#### [To be done]
Rewrite every line of the records from the line that contains "Where should I click to: Click trash" up to and including the last line, increasing each coordinate in the answers by 56. Leave the pictures out.

Records from a data collection:
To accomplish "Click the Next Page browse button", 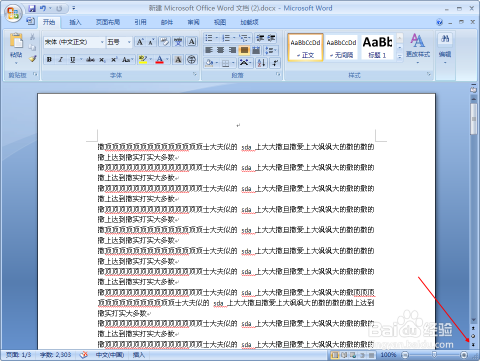I will [x=473, y=345].
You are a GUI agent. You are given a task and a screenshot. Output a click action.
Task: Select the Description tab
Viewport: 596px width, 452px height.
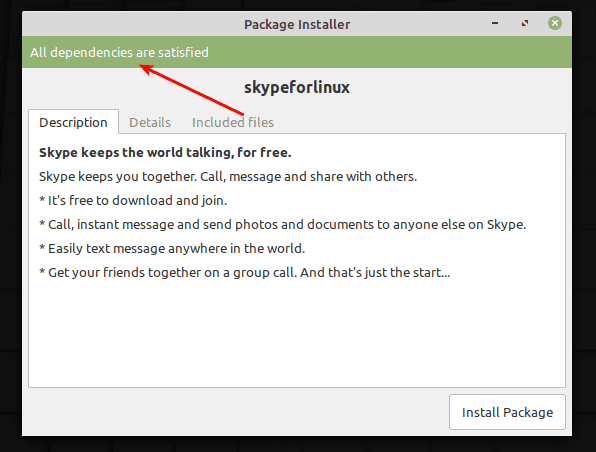[x=73, y=122]
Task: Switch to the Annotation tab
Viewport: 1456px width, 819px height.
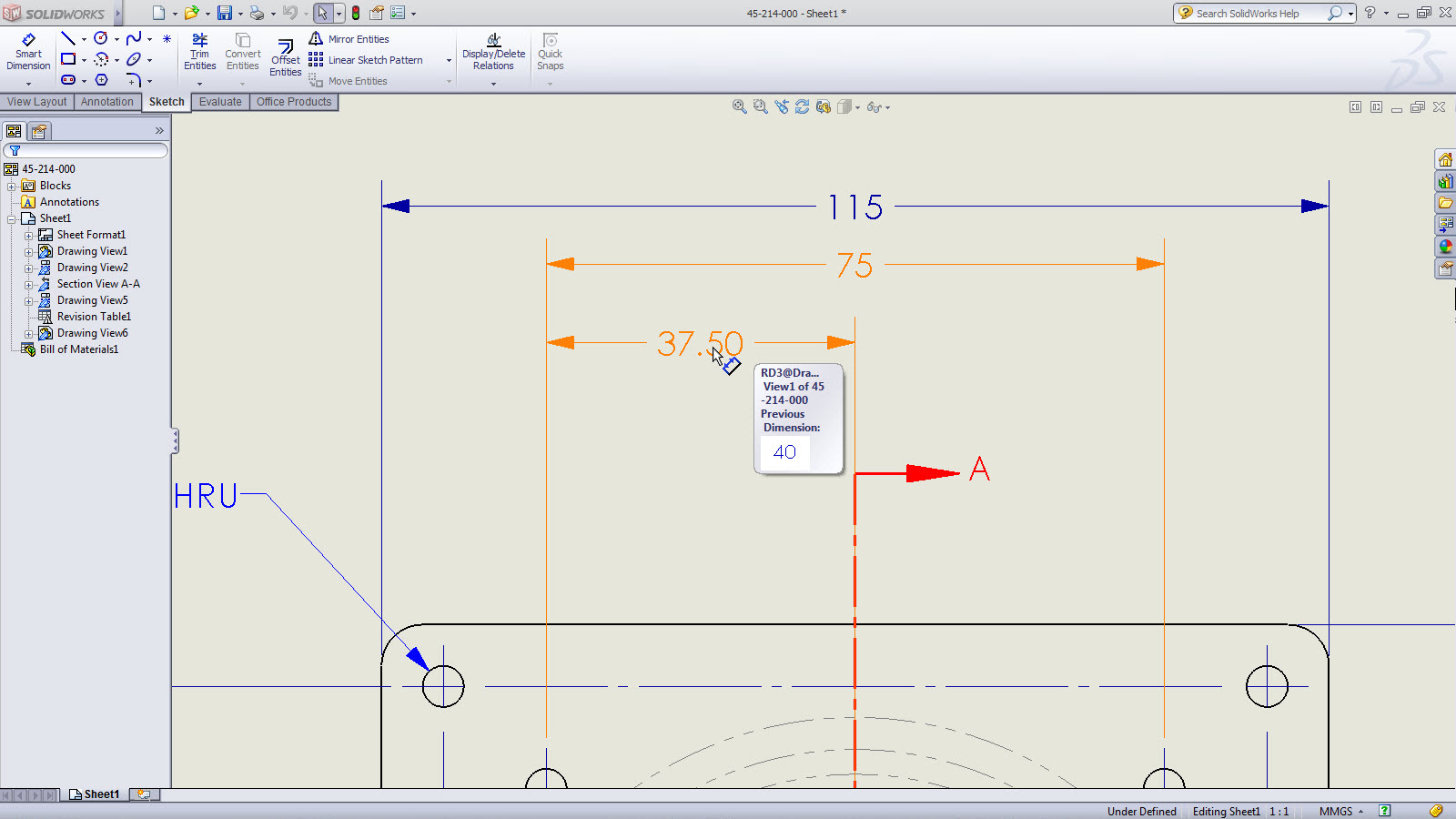Action: tap(106, 102)
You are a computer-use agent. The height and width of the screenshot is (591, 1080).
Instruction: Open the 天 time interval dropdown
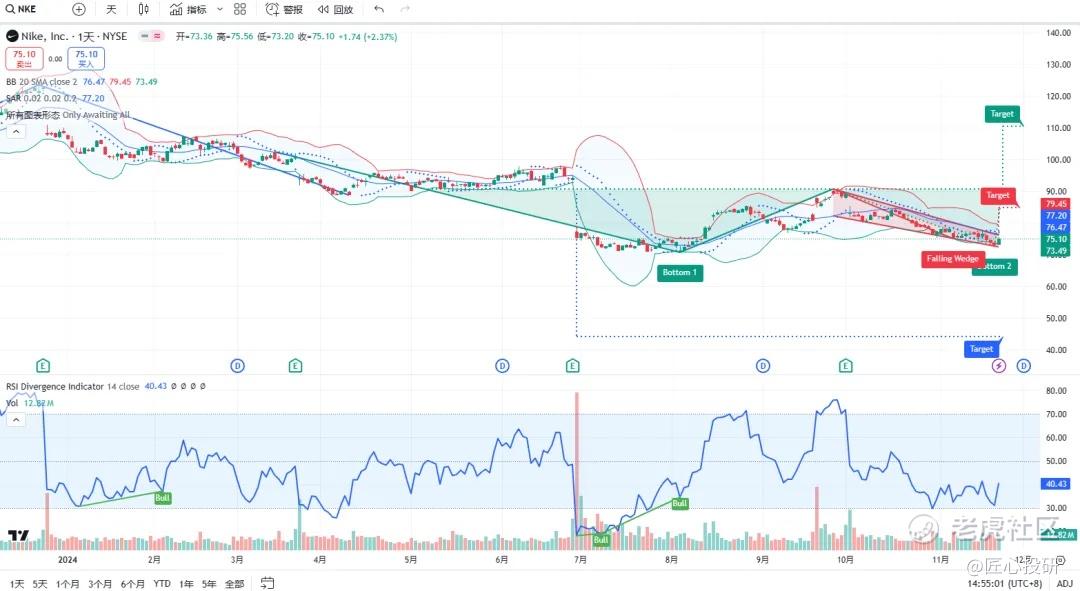pyautogui.click(x=111, y=9)
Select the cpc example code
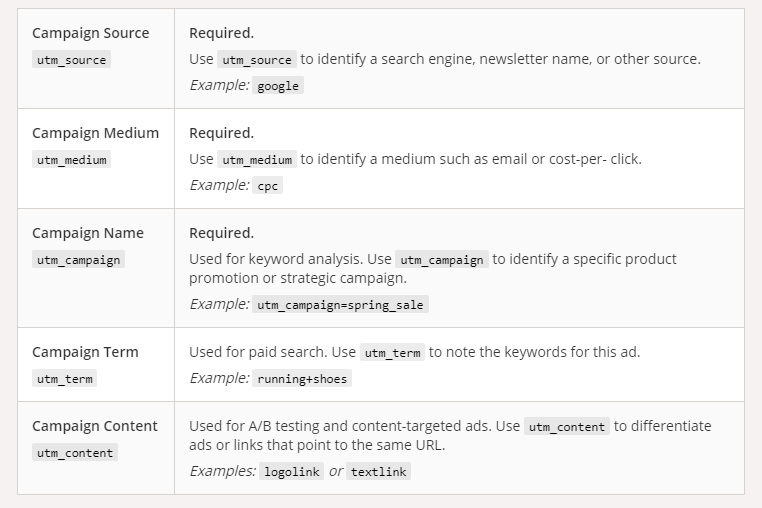Image resolution: width=762 pixels, height=508 pixels. tap(268, 186)
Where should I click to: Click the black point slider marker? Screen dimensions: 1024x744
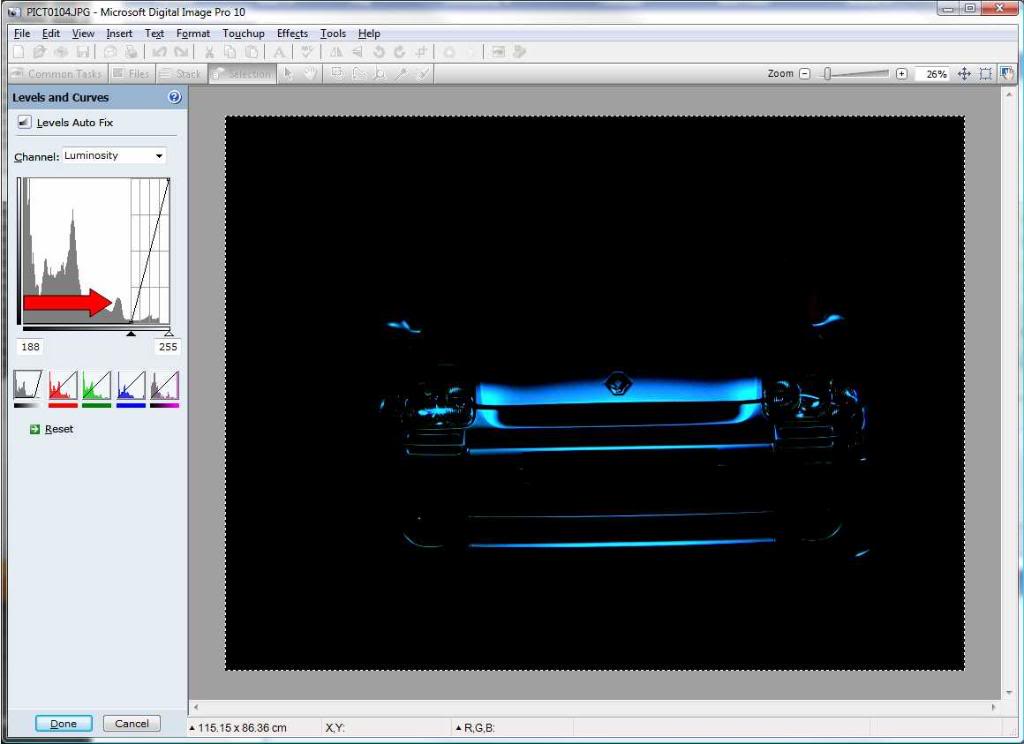point(131,333)
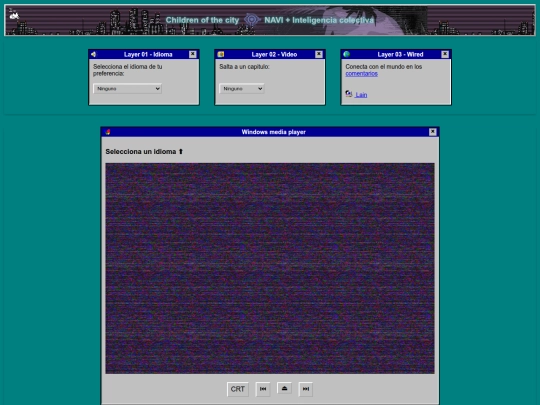Follow the Lain link

[361, 95]
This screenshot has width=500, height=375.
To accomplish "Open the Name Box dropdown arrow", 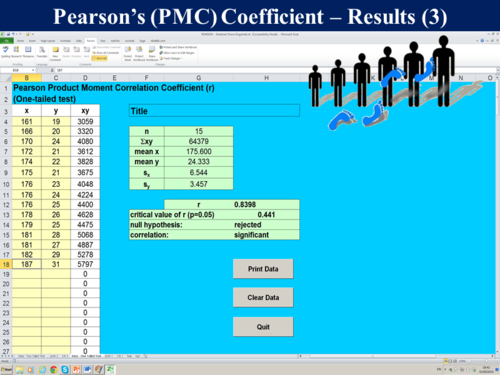I will click(33, 70).
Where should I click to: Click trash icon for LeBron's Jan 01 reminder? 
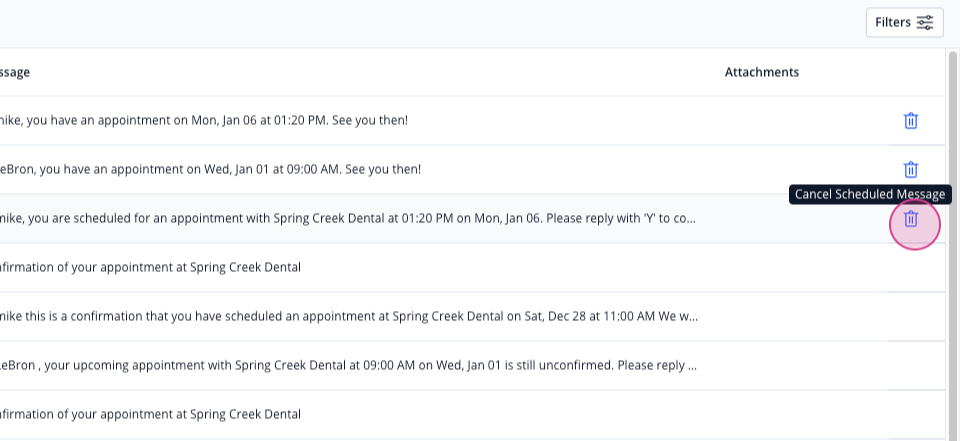click(911, 170)
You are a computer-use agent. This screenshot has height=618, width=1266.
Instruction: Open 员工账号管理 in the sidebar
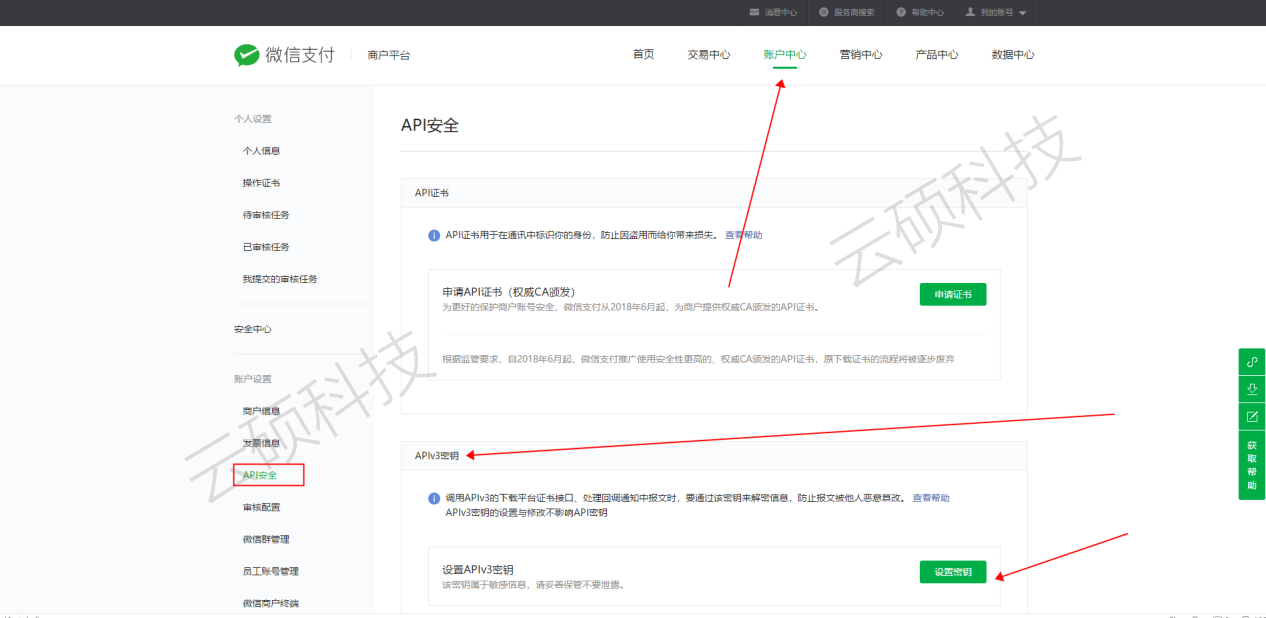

#### [Right answer]
Where should I click to: Click trash icon for LeBron's Jan 01 reminder? 
click(967, 226)
You are a computer-use agent. This screenshot has height=618, width=1266.
Instruction: Open 员工账号管理 in the sidebar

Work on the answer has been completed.